### ABOUT THIS EXERCISE
Please output the records below word for word and omit the pictures.

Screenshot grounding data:
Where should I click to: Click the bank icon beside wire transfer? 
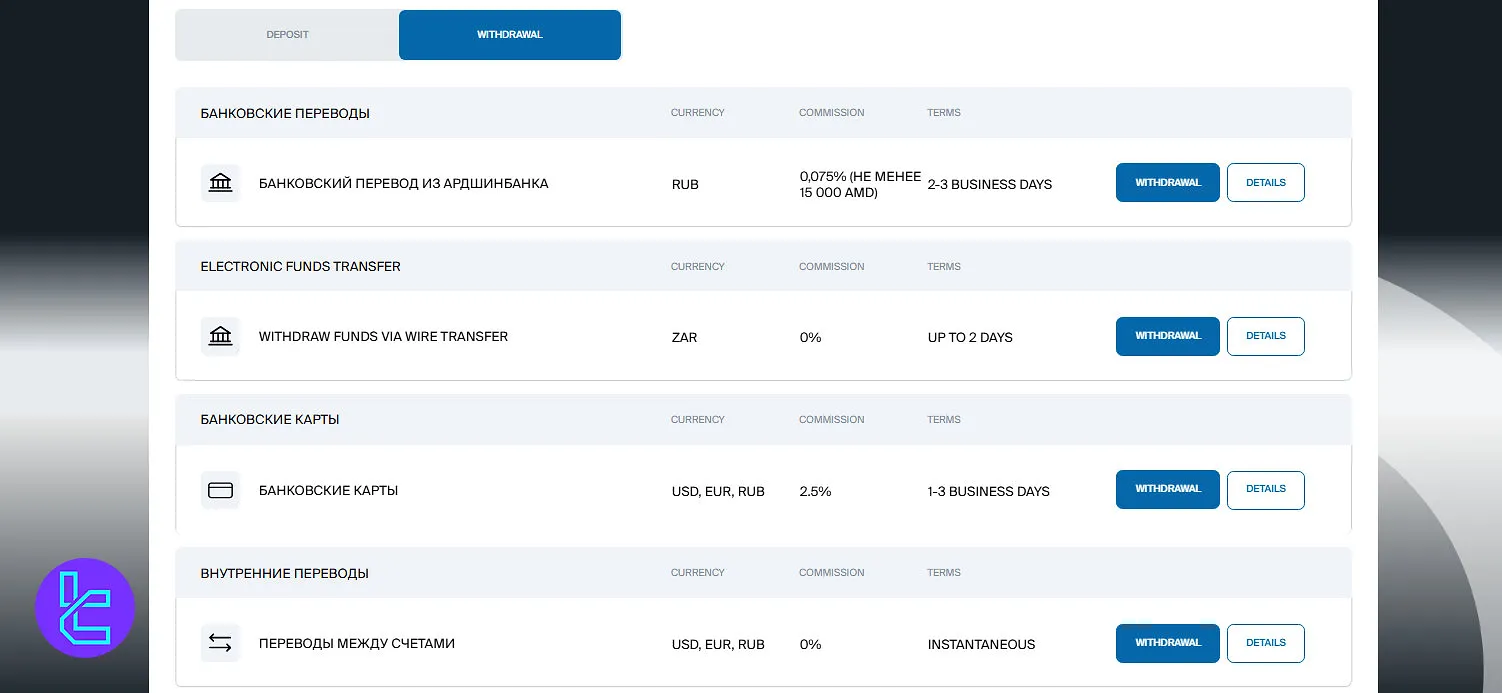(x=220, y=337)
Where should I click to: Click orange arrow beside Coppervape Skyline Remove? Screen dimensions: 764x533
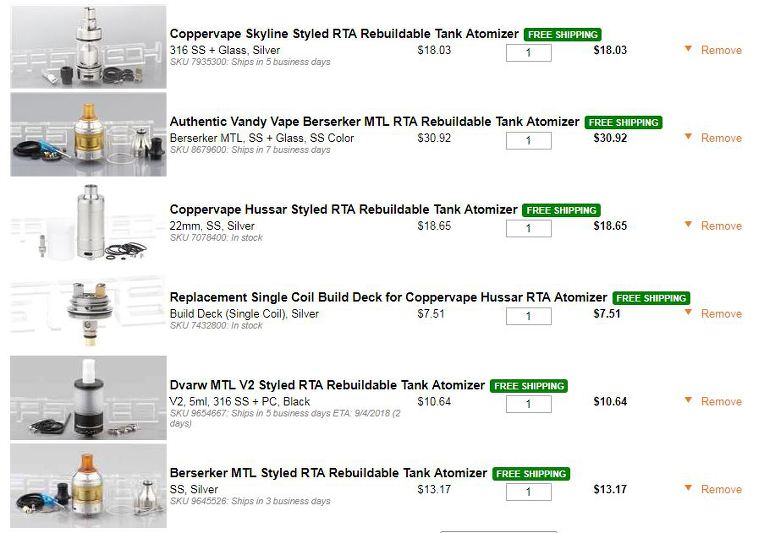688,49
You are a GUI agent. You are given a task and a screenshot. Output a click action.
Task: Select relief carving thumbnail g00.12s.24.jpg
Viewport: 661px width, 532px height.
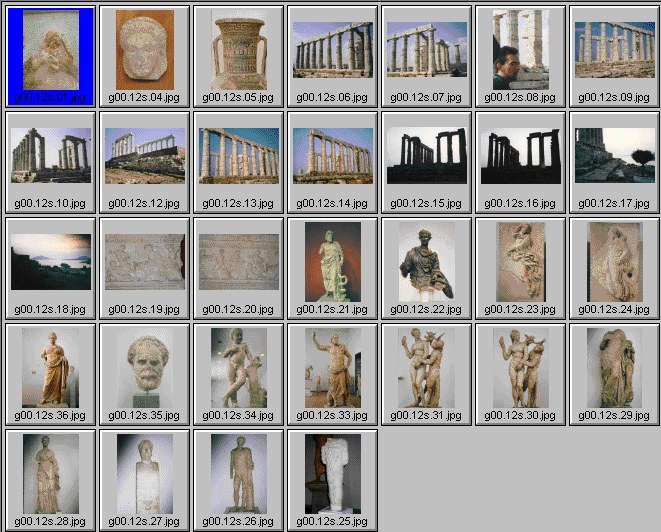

### FINISHED TASK
Where should I click to: Click the bank icon beside wire transfer? 
(x=220, y=337)
Where should I click to: Click orange arrow beside Coppervape Skyline Remove? Screen dimensions: 764x533
688,49
You are a GUI agent. You are given a task and a screenshot. Output a click action.
Task: Select relief carving thumbnail g00.12s.24.jpg
Viewport: 661px width, 532px height.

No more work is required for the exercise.